I haven't read Easterly's new book, but I assign his old book, "The Elusive Quest for Growth" in my macroeconomics classes. Easterly clearly points out that there are lots of ways to do things wrong in the foreign aid department, and simply pouring money on a problem doesn't necessarily solve things.

So, I will be the first to say that "foreign aid national defense" is no easy task. However, I will stand by my assertion that it may be still be easier than "invade or bomb the crap out of countries, and hope we kill more terrorists than we create" national defense that the U.S. (and recently, Israel) have been practicing.

Still, does anyone truly believe that the $300 billion or so we have spent invading Iraq couldn't have bought us more national defense if it had been spent more wisely? I will definitely agree with Easterly that the Bush administration could just as easily have wasted $300 billion in badly conceived foreign aid projects, but my gut feeling is that we would have fewer America-hating terrorists if we had spent the money on building schools and hospitals (or better systems of government) in the Islamic world rather than killing Iraqis.

11:45 AM  
Blogger Hatcher said...

I think we spent very little of that $300 billion on invading and bombing the crap out of Iraq. The lionshare of it has arguably been for trying to preserve order until such time that a new government can do that on its own; and certainly the new government has more promise than the old to be good. So arguably most of our spending is related to improving governance in the Middle East. And I'm guessing we've put a lot of that money into infrastructure, inlcuding schools and hospitals.

12:02 PM  
Blogger Professor Vic said...

Fair enough. We probably only spent a portion of the money on the initial invasion. The rest of the money has been spent on trying to contain the aftermath.

Of course, that's a bit like saying that hitting a hornet's nest is easy because it takes so little effort to knock the nest down. It would be absurd, however, to not count the time cleaning up the angry hornets as part of the cost of hitting the nest.

Finally, rather than "guessing we've put a lot of that money into infrastructure, including schools and hospitals," I actually looked up a few numbers. While data is a bit hard to find, most mainstream media news sources report that of the roughly $300 billion that the U.S. has spent on the war, only about $21 billion has gone to reconstruction and much of that has been lost to corruption (validating Easterly's point) or security requirements for contractors.

I'm not arguing that the Iraq war is necessarily a bad thing. I am simply pointing out that only a crazy person would not at least acknowledge the fact that invading Iraq might not have been the best way to spend $300 billion (and counting) towards the goal of improving governance in the Middle East.

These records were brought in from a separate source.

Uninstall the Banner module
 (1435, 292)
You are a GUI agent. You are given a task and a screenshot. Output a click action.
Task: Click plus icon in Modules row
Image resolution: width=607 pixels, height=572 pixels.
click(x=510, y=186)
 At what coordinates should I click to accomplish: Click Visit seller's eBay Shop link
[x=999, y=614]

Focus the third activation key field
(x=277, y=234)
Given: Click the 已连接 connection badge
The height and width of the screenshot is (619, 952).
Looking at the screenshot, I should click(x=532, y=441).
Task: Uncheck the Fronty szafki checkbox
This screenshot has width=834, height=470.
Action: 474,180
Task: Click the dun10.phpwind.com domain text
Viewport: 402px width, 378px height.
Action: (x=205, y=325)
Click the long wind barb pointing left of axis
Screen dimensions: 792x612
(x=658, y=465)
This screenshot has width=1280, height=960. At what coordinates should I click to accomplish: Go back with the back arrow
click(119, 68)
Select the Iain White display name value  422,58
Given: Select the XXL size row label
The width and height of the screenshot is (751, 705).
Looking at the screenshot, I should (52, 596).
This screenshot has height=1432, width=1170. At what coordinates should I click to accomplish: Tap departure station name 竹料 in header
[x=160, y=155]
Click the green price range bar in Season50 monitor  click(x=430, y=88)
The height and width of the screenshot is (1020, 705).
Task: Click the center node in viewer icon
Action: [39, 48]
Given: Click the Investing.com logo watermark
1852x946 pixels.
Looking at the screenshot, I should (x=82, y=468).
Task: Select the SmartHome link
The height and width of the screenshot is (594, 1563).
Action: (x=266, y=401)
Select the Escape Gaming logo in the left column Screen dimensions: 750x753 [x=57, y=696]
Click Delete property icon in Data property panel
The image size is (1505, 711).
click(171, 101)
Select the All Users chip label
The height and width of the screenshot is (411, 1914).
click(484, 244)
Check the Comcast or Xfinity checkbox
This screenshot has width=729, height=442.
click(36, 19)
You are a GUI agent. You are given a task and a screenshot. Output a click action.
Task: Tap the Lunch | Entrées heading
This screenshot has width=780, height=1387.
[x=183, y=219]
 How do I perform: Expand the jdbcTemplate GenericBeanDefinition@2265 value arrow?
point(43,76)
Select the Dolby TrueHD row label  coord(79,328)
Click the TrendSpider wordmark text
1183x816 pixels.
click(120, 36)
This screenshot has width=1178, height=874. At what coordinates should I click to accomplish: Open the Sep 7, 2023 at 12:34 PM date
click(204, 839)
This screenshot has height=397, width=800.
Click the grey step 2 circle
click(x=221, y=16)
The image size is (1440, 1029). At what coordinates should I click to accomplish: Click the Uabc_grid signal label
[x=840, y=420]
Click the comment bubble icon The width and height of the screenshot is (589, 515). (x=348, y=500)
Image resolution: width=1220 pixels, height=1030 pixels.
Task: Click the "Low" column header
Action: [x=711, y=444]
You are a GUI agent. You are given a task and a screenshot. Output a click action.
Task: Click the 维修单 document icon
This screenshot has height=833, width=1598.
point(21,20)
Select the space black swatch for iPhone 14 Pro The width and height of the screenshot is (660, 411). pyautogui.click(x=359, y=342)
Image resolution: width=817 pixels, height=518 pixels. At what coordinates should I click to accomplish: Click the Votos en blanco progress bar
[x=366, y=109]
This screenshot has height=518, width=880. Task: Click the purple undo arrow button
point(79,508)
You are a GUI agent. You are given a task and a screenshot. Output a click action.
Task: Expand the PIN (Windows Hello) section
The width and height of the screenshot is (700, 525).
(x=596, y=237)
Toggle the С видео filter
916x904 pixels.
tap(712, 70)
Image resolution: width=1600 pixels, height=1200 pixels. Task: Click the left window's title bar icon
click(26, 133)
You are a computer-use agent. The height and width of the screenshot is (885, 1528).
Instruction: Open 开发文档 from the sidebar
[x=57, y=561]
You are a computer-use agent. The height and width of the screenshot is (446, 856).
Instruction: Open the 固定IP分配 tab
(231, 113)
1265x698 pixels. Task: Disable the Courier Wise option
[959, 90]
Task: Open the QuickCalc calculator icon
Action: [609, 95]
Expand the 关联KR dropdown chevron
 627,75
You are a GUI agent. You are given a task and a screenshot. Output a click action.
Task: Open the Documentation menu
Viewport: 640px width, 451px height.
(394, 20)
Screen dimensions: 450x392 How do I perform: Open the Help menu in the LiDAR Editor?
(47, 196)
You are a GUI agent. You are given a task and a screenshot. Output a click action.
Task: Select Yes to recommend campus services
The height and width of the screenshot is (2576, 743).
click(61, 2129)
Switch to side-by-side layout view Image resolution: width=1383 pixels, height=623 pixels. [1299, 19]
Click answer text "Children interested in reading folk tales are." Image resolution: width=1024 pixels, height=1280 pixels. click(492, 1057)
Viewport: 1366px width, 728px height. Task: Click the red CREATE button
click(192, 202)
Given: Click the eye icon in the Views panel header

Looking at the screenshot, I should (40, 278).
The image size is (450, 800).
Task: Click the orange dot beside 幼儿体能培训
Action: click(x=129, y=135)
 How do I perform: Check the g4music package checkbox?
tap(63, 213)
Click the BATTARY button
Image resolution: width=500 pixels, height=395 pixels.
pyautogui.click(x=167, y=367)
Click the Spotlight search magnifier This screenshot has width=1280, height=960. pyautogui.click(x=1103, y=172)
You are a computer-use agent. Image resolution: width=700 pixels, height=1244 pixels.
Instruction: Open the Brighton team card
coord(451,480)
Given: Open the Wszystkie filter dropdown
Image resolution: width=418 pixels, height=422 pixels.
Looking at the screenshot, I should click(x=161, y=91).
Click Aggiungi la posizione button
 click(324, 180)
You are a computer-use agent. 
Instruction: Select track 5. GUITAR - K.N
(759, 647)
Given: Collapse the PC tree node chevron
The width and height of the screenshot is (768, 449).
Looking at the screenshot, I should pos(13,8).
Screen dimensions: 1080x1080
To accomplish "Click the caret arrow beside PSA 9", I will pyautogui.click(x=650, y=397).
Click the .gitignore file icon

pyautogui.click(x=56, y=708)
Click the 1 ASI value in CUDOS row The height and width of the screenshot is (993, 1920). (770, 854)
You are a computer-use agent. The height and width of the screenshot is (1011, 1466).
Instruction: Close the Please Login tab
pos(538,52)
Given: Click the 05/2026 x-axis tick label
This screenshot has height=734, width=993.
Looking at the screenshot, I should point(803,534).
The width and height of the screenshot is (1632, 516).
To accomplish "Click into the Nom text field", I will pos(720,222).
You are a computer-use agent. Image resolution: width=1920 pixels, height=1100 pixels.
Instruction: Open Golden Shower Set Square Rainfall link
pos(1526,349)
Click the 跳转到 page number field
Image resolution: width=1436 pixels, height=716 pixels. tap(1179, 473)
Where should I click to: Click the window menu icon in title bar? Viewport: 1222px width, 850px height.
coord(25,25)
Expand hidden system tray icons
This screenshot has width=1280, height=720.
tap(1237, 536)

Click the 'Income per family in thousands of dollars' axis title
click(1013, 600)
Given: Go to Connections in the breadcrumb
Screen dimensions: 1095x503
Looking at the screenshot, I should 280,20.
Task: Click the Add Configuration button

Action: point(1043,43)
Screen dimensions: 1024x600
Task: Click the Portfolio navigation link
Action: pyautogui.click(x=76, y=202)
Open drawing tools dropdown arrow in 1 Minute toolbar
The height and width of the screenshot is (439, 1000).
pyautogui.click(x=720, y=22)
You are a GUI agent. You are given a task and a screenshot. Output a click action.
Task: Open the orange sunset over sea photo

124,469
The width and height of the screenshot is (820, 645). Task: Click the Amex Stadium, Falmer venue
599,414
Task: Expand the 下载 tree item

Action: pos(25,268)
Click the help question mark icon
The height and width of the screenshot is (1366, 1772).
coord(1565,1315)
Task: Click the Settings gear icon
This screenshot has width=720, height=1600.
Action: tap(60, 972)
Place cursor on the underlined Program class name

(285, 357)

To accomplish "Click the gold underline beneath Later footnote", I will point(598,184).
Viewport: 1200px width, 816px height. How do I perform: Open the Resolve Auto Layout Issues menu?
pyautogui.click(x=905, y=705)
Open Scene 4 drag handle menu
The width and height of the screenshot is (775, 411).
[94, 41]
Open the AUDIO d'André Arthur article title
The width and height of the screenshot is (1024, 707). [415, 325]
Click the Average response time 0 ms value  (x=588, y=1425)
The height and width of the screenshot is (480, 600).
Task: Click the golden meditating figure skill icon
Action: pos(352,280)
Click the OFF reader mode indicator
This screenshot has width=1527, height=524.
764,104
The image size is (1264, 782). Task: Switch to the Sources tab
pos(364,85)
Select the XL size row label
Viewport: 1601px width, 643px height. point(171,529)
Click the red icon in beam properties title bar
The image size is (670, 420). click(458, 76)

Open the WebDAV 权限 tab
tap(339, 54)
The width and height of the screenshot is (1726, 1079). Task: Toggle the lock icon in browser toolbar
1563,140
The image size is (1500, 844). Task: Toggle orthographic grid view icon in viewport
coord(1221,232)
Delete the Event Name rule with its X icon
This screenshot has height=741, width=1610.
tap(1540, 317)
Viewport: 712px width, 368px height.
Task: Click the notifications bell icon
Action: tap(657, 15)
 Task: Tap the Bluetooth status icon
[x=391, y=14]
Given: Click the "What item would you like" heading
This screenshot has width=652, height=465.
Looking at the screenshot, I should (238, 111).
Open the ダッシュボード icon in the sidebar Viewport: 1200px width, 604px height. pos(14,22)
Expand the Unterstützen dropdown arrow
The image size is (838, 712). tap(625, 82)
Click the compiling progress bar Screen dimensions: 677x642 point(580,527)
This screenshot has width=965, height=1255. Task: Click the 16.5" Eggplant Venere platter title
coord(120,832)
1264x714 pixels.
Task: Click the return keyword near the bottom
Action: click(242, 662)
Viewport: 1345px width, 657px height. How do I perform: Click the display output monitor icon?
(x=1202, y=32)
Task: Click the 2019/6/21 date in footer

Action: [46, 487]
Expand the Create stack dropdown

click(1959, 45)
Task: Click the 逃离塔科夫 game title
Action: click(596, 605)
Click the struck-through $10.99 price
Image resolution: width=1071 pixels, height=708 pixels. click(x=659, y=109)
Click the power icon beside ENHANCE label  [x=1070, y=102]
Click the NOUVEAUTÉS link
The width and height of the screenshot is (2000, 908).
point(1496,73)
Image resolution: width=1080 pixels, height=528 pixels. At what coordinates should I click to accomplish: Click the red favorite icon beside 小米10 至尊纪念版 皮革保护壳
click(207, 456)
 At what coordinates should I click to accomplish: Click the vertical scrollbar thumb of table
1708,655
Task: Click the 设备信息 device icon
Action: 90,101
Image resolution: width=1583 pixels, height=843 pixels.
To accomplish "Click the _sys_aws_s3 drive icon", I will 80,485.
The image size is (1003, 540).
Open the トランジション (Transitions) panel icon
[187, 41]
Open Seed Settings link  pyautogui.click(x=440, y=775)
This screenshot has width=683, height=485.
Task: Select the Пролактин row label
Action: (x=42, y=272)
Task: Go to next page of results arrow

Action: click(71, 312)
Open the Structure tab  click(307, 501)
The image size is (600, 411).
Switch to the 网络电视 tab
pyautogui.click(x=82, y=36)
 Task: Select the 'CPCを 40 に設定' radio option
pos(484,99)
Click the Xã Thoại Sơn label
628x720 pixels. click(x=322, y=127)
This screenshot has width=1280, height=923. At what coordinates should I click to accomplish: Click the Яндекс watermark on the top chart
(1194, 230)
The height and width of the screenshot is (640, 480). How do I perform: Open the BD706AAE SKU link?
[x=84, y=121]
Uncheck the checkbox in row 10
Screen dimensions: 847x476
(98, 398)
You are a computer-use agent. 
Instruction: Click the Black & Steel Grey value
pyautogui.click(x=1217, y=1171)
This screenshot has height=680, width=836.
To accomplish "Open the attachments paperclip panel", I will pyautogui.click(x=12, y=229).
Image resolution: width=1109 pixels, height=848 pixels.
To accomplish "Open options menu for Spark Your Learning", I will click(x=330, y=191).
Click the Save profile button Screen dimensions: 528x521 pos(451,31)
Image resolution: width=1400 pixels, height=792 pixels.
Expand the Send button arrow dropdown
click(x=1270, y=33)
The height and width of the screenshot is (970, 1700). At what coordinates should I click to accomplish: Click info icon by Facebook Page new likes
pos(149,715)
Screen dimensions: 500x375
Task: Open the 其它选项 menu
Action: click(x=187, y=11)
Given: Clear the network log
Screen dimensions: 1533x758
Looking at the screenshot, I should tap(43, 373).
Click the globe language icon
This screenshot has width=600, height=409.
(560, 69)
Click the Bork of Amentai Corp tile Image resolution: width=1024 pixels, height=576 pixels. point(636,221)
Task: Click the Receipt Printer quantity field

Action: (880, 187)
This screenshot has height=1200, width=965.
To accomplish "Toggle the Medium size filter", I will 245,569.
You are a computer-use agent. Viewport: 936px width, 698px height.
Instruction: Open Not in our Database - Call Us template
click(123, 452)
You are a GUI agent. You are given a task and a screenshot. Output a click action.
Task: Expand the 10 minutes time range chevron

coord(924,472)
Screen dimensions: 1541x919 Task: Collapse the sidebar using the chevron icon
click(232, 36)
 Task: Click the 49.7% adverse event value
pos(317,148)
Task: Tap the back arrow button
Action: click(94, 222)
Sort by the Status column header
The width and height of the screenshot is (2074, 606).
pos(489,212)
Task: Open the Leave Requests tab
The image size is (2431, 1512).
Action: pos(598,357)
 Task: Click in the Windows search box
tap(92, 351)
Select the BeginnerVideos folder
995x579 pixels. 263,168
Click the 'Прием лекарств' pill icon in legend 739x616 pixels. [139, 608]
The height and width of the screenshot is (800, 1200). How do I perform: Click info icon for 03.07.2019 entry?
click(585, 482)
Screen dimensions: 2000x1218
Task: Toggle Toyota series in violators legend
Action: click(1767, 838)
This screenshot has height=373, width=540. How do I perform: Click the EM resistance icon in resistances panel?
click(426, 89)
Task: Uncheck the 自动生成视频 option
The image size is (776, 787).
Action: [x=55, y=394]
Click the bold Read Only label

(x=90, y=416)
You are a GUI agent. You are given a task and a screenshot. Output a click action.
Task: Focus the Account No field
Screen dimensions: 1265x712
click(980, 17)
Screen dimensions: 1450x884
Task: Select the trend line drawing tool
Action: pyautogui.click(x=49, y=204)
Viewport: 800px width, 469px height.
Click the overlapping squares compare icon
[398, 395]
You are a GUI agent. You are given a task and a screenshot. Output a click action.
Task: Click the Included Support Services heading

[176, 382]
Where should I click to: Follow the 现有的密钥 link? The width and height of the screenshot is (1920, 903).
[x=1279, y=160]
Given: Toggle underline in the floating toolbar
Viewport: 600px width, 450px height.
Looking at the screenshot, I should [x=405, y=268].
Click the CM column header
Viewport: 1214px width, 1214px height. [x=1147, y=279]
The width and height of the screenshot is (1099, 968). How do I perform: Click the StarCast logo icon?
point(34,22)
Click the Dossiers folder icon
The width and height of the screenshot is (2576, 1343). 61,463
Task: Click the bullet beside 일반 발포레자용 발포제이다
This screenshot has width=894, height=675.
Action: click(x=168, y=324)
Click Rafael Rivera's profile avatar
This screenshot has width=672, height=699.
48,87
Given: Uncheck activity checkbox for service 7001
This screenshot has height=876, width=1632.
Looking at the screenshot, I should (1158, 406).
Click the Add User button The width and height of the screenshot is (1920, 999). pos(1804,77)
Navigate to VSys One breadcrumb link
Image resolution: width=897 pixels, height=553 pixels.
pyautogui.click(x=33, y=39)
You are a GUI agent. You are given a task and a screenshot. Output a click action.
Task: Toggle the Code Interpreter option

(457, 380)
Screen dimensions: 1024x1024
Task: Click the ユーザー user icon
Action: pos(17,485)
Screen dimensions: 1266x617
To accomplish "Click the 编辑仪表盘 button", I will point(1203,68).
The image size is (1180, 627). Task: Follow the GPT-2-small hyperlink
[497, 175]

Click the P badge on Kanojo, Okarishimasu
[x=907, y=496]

And in all fairness, perhaps a $300 billion "bomb them with butter" war on poverty in the Middle East would have failed as spectacularly as the "bomb them with bombs" war has so far. But I don't think so.

11:00 PM  
Anonymous Anonymous said...

Hatch,
When I lived in Honduras, USAID had an unbelievable amount of funds entering the country. The problem isn't anything short of greed. People high up in the government realize that money can get funneled off to their own businesses or those of their friends and very little or a small percentage actually gets to where it was originally intended.
Where as military aid ends up in the hands of those same beauracrats who obviously have interests in controlling the people that they govern. Pouring in foreign aid in places such as El Salvador, Guatemala and Nicaragua after infusing billions of dollars in military aid is like putting a band aid on a broken leg.

11:09 PM  
Anonymous Anonymous said...

If the US really wanted to end world conflict, the Air Force would load up all its B-52s with cases of Chartreuse and parachute drop them into conflict zones. I ask you, how can you hate the guy that makes your Chartruese bender possible?